Thursday 4 January 2024

Boogie Nights review

 Number 431 on the top 1000 films of all time is Paul Thomas Anderson's 1997 period comedy-drama 'Boogie Nights'

Set in 1970's San Fransisco, Boogie Nights follows high-school dropout Eddie Adams (Mark Wahlberg) who is scouted by porn producer Jack Horner (Burt Reynolds.) Eddie Adams soon becomes the biggest pornstar in the business, before it all comes down crashing down. Julianne Moore, Don Cheadle, John C. Reilly and Heather Graham all co-star.

I really didn't care for this film at all. It was long, tedious and repetitive. I understand it was about the Golden Age of Porn, so it would make sense that it looked like a seventies' porno. Unfortunately, it also had the acting and writing of a porn as well.

Much of this criticism is levied at Mark Wahlberg who was less than convincing as the main character. Granted Eddie Adams was never the most likeable protagonist, being obnoxious and arrogant, even before his career crashes and he gets hooked on drugs. But Wahlberg was not believable in the role. Even in the more emotional scenes, he resembled a crying tree.

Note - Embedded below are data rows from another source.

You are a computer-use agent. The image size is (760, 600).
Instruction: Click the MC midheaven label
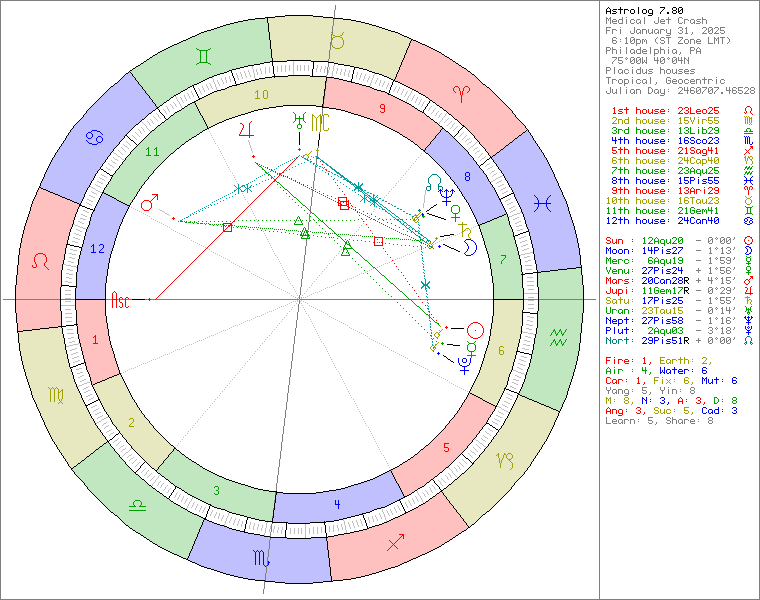pos(320,122)
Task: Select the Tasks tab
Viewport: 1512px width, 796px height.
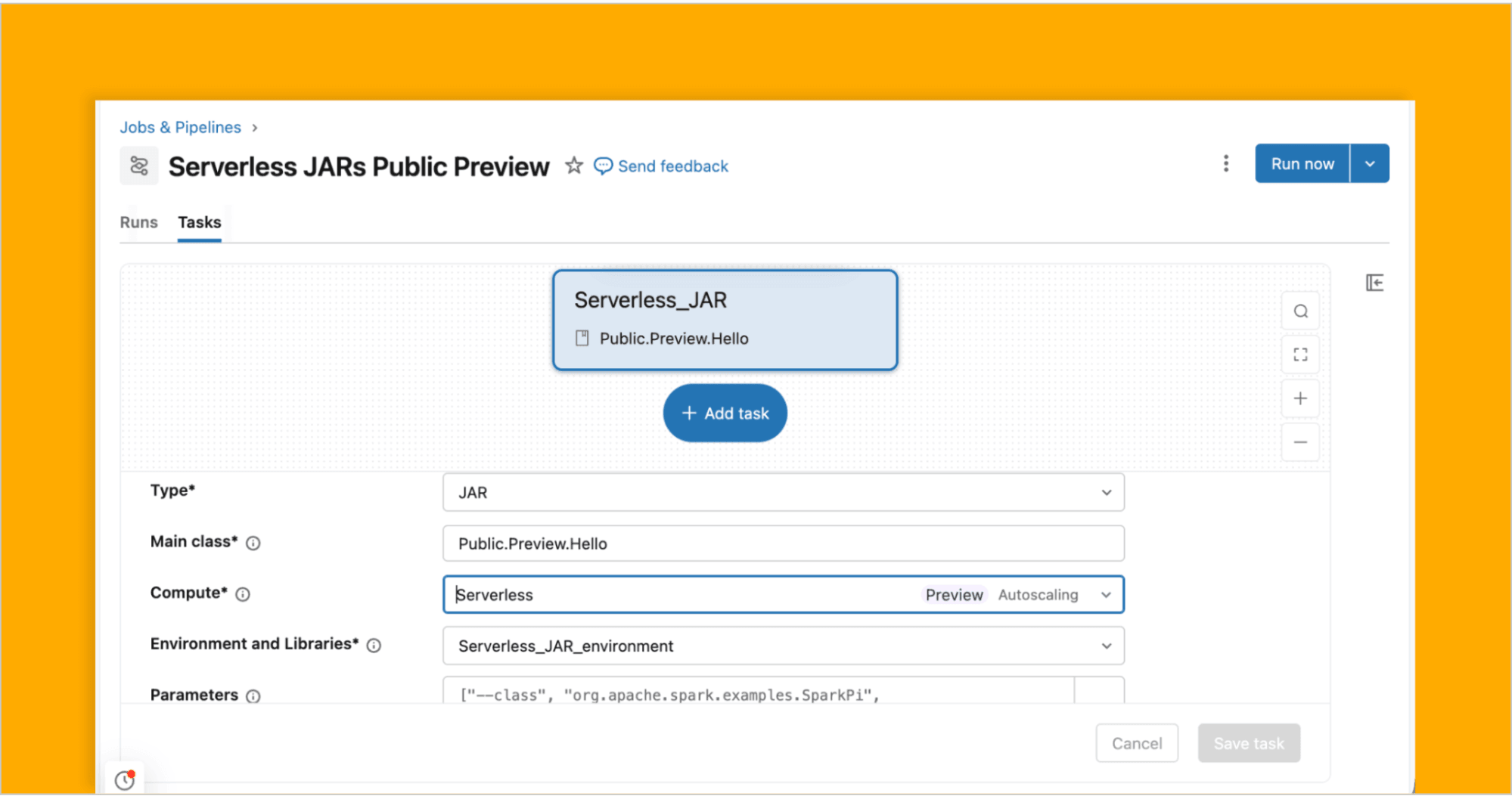Action: click(x=199, y=222)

The film's first half is slow and meandering where nothing happens. We get little hints of the lives these people live: fellow performer (Julianne Moore) has an estranged relationship with her children, porn producer Little Bill (William H. Macy) is being publicly cuckholded by his wife, but these segments were never taken seriously enough for me to care that much about. Little Bill's constant cuckholdry is largely played for laughs.

It is only in the film's second half, which explores the decline of the Golden-Age of porn in the eighties do things actually become interesting. We see how the negative stigma behind porn is affecting character's lives. Now a faded has-been, Eddie has become a coke addict, Buck Swope (Don Cheadle) is denied a business loan, because of his connections to the industry, and in one of the film's most shocking scenes, tired of being a cuck, Little Bill kills his wife and then himself in a murder-suicide. This was far more interesting, but I had almost lost interest at this point.

One thing I certainly did like was the soundtrack. Set firmly in the disco era, it featured some absolute classics of the time. Overall, I didn't like Boogie Nights. It was slow and boring. And I did not like Mark Wahlberg. In fact, I have yet to see him in anything I've liked. Boogie Nights was not the exception to the rule.